Assignment
The lines below, all of them, should be returned exactly as they appear.

Material to process below:

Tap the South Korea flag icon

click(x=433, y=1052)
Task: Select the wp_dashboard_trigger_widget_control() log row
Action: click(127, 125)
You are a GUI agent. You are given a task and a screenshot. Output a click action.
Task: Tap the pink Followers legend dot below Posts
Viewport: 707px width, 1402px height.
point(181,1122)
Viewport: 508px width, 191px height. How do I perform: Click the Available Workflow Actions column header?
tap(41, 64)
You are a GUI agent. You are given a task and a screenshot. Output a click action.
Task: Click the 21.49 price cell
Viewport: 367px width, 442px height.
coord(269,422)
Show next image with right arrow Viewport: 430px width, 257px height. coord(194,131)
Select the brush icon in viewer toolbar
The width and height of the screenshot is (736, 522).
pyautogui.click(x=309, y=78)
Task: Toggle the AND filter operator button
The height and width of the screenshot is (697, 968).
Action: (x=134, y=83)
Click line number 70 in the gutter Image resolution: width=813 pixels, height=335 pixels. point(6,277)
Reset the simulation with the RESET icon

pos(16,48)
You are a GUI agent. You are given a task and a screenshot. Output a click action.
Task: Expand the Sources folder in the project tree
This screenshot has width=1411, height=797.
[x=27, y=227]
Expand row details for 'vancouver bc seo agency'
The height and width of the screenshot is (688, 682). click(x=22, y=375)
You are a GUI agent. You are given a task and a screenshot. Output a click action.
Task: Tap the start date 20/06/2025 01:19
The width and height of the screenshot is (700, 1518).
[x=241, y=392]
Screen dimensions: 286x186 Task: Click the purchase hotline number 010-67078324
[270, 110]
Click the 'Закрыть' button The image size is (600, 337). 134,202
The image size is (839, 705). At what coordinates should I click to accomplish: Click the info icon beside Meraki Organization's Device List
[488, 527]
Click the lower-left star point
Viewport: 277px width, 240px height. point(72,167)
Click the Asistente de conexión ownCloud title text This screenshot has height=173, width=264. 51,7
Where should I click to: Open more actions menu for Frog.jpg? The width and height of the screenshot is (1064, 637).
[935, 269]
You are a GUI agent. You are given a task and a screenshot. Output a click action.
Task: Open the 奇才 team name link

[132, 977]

End of Material to process.

Written answer
Tap the South Korea flag icon

click(x=433, y=1052)
Task: Select the wp_dashboard_trigger_widget_control() log row
Action: click(127, 125)
You are a GUI agent. You are given a task and a screenshot. Output a click action.
Task: Tap the pink Followers legend dot below Posts
Viewport: 707px width, 1402px height.
point(181,1122)
Viewport: 508px width, 191px height. How do I perform: Click the Available Workflow Actions column header?
tap(41, 64)
You are a GUI agent. You are given a task and a screenshot. Output a click action.
Task: Click the 21.49 price cell
Viewport: 367px width, 442px height.
coord(269,422)
Show next image with right arrow Viewport: 430px width, 257px height. coord(194,131)
Select the brush icon in viewer toolbar
The width and height of the screenshot is (736, 522).
pyautogui.click(x=309, y=78)
Task: Toggle the AND filter operator button
The height and width of the screenshot is (697, 968).
Action: (x=134, y=83)
Click line number 70 in the gutter Image resolution: width=813 pixels, height=335 pixels. point(6,277)
Reset the simulation with the RESET icon

pos(16,48)
You are a GUI agent. You are given a task and a screenshot. Output a click action.
Task: Expand the Sources folder in the project tree
This screenshot has width=1411, height=797.
[x=27, y=227]
Expand row details for 'vancouver bc seo agency'
The height and width of the screenshot is (688, 682). click(x=22, y=375)
You are a GUI agent. You are given a task and a screenshot. Output a click action.
Task: Tap the start date 20/06/2025 01:19
The width and height of the screenshot is (700, 1518).
[x=241, y=392]
Screen dimensions: 286x186 Task: Click the purchase hotline number 010-67078324
[270, 110]
Click the 'Закрыть' button The image size is (600, 337). 134,202
The image size is (839, 705). At what coordinates should I click to accomplish: Click the info icon beside Meraki Organization's Device List
[488, 527]
Click the lower-left star point
Viewport: 277px width, 240px height. point(72,167)
Click the Asistente de conexión ownCloud title text This screenshot has height=173, width=264. 51,7
Where should I click to: Open more actions menu for Frog.jpg? The width and height of the screenshot is (1064, 637).
[935, 269]
You are a GUI agent. You are given a task and a screenshot. Output a click action.
Task: Open the 奇才 team name link

[132, 977]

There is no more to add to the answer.